A training that takes longer might not be an indication of bad students (or a bad teacher). A sales pitch that takes longer isn't indicative of a problem if it actually increases the chances of selling the product.
Are estimates used as a way to justify what your developers spend their time on to non-technical management? Then you should put a reasonable limit on the estimate. Any deviation from the estimate can be justified by pointing out the unpredictable nature of the event.
This is no different from bughunting tasks. Some bugs are fixed in a matter of minutes. Others take days or weeks. You can't always know how long a problem is going to take to fix. The point of the estimate isn't to be correct, but to draw a line of reasonability, so you don't need to intervene with tasks unless someone raises a red flag or goes over the estimate and still hasn't delivered.
In my opinion, the bigger issue is that our team members are responsible for coordinating and in a way participating in these events.
If you mean that your developers should not be doing this job and someone else should do it, I don't quite agree.
If you mean that your developers' time spent on this should not count as development time, that is correct.
As a simplified example, let's say one of your developers is also a genius accountant, and the accounting department is in dire need of an extra pair of hands. The accounting department can't tell you how long they need him, all they say is "until the books are correct".

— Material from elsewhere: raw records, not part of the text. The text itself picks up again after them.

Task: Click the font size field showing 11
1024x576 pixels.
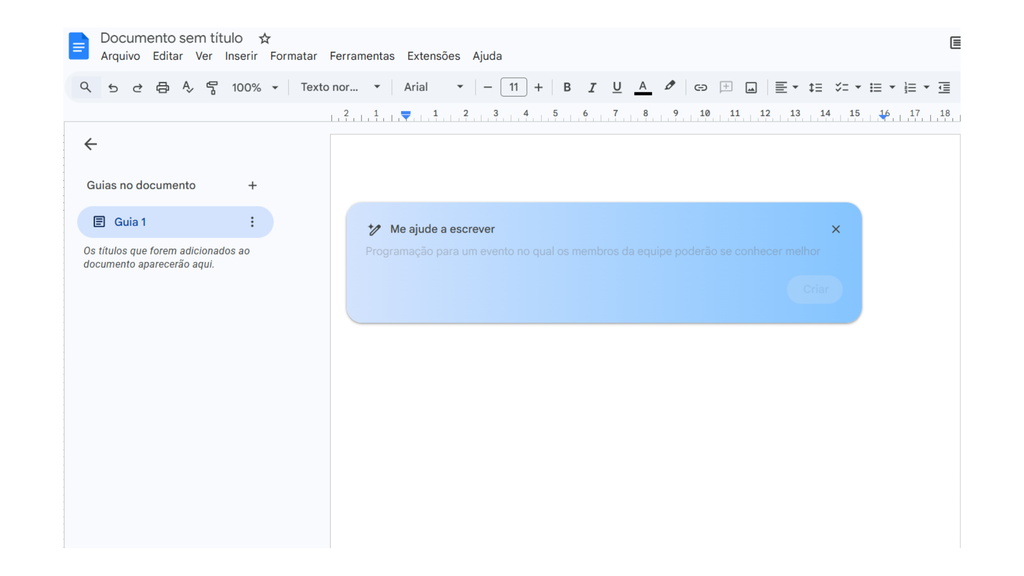Action: (x=513, y=87)
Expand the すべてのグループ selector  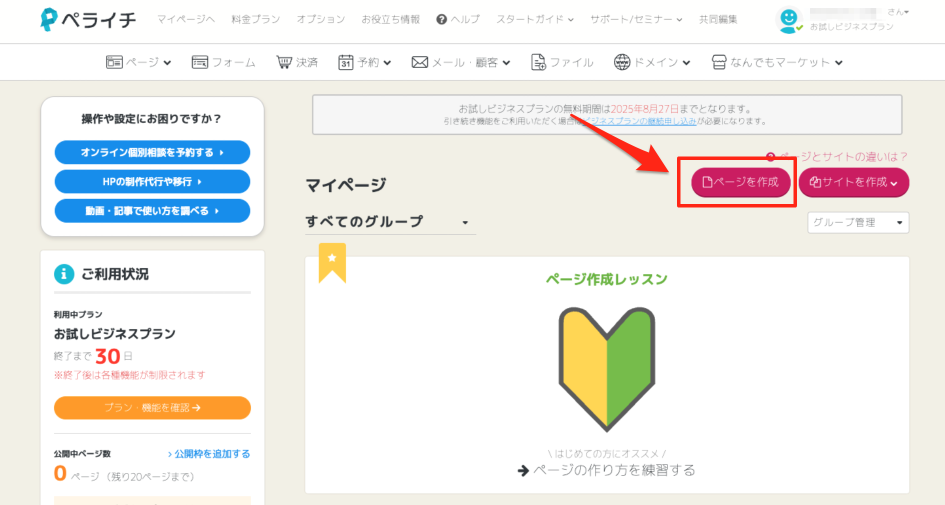pyautogui.click(x=390, y=222)
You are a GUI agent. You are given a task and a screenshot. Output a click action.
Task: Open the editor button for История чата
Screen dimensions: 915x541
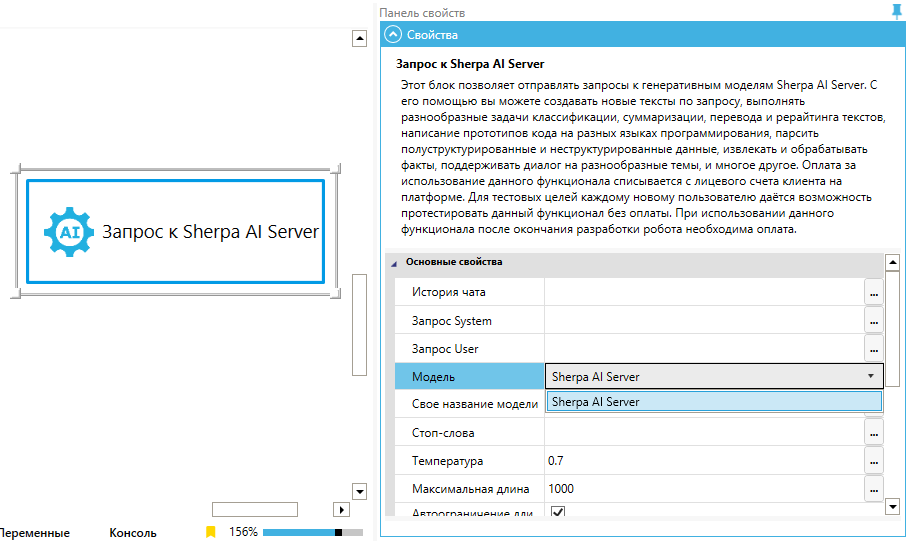click(874, 293)
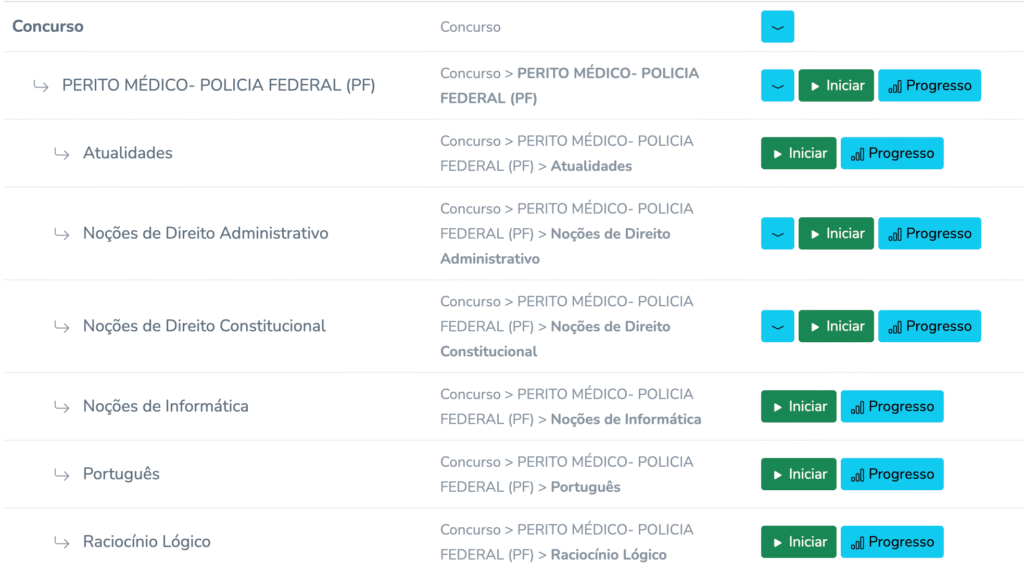Viewport: 1024px width, 571px height.
Task: Click Iniciar for Noções de Direito Constitucional
Action: 836,326
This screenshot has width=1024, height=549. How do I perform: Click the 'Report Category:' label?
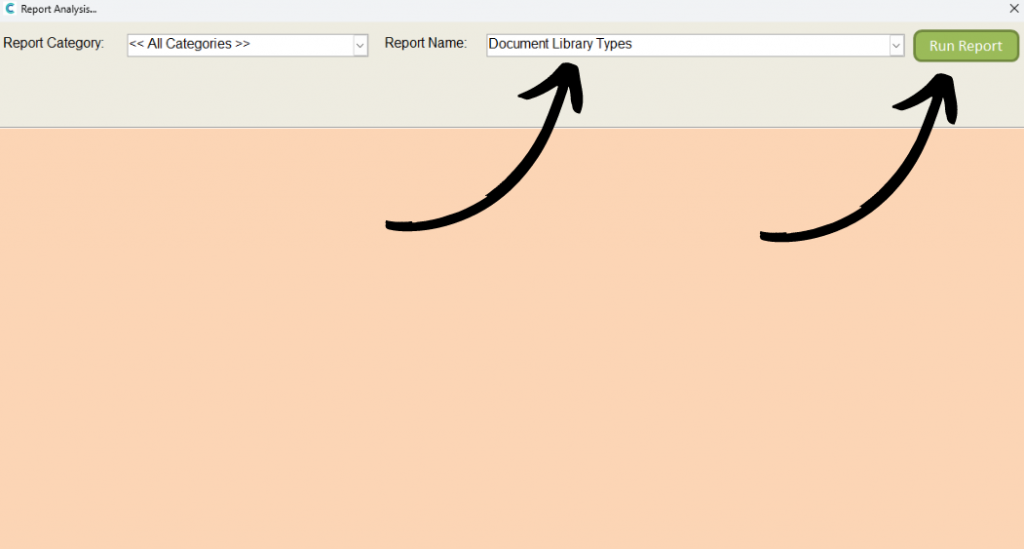(54, 44)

It makes no sense for you to put an estimate on the accounting tasks, since you're not an accountant. Secondly, an accountant's metric of success is not measured in the ability to predict outcomes but rather the precision of the actual outcome.
In these types of cases, you need to consider these demos/presentations are "development absences", i.e. the employee (not developer) is doing something for the company but is not performing development tasks.

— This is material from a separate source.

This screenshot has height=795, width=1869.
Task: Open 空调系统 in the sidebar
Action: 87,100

But the logical consequence looms:
If I need to plan the next sprint, I need to know how long they'll be absent, and therefore I need to have an expectation of how long their absence will be.

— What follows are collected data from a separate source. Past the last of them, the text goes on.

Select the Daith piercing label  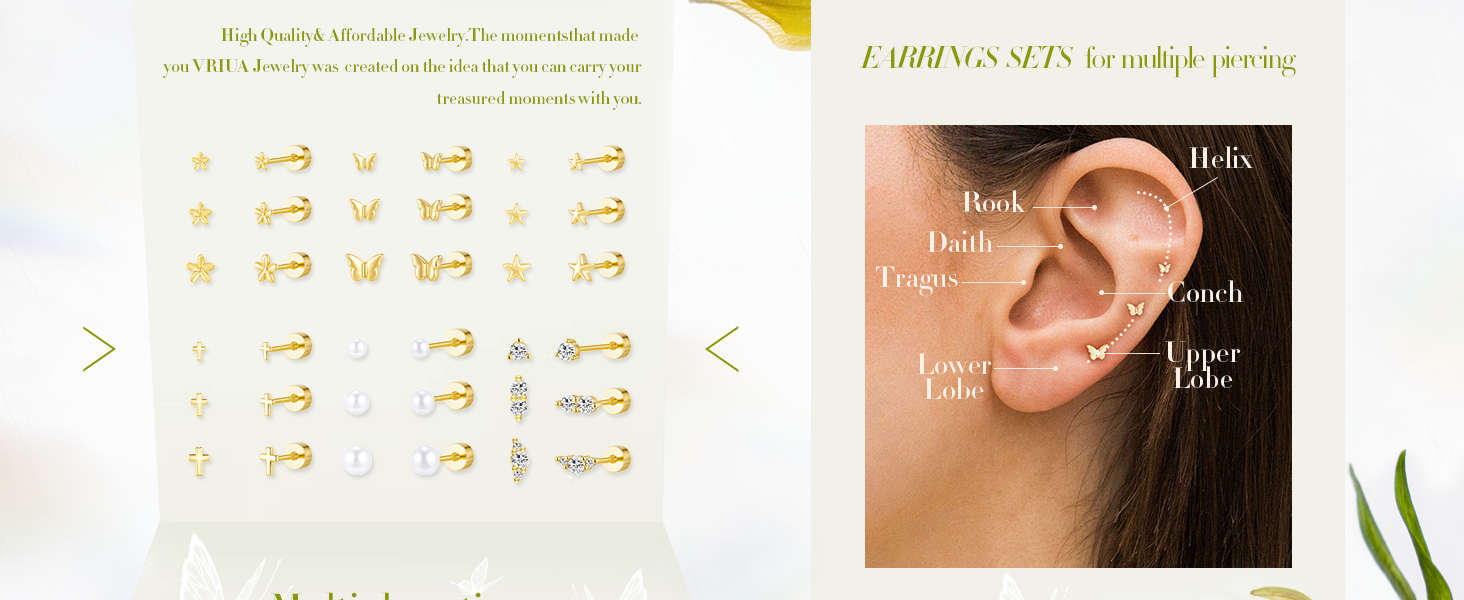tap(960, 243)
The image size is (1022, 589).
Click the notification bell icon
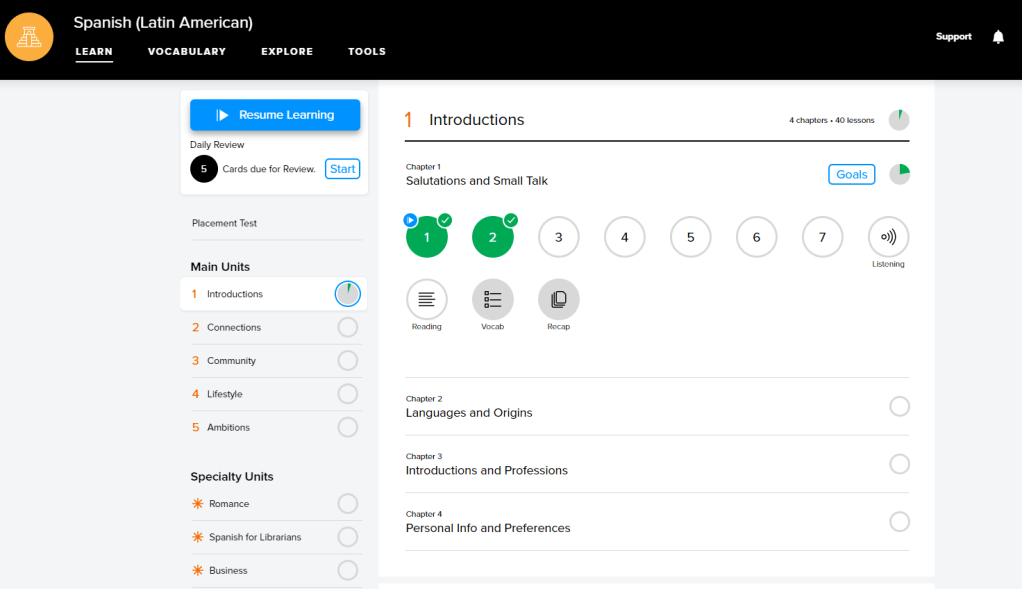click(x=997, y=37)
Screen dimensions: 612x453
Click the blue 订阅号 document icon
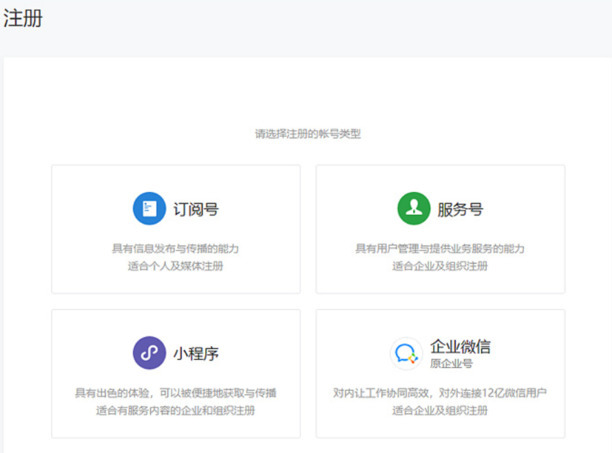coord(149,209)
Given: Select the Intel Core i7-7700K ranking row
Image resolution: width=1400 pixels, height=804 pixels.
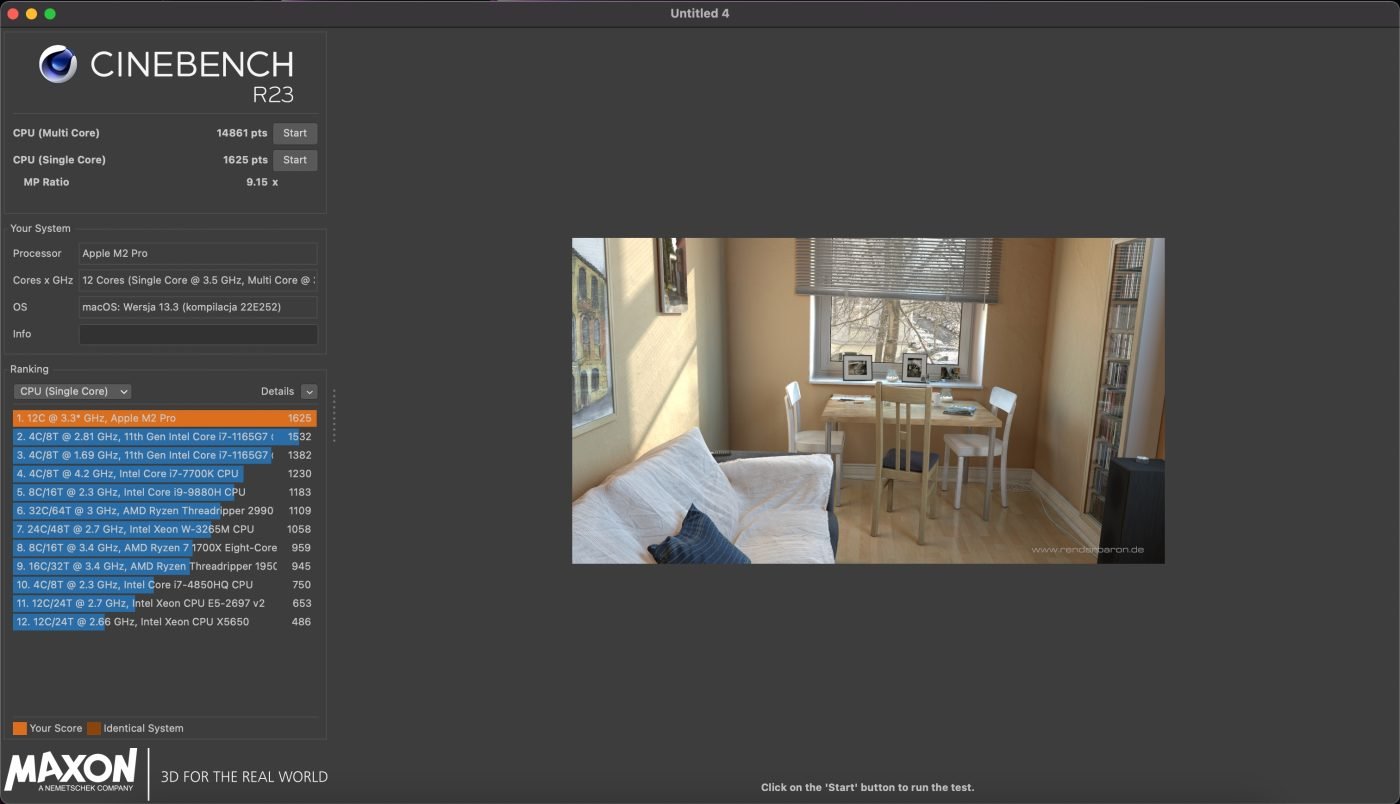Looking at the screenshot, I should pos(163,474).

You estimate their absence, but you don't raise a red flag if that estimate was bad. This is a matter of prioritization. If the company says that demo/presentations take precedence over development, then any justifiably absence due to demo/presentation is going to ruin sprint planning.
You can't avoid that. But the company also can't blame you for an inaccurate sprint since they themselves agreed that the demo/presentation took precedence.
This is effectively no different from a developer's absence due to sick leave, or your department not meeting the deadline because of an office fire. Reality took precedence over what you thought was going to happen. You can't avoid that. By semantical definition, you cannot expect the unexpected.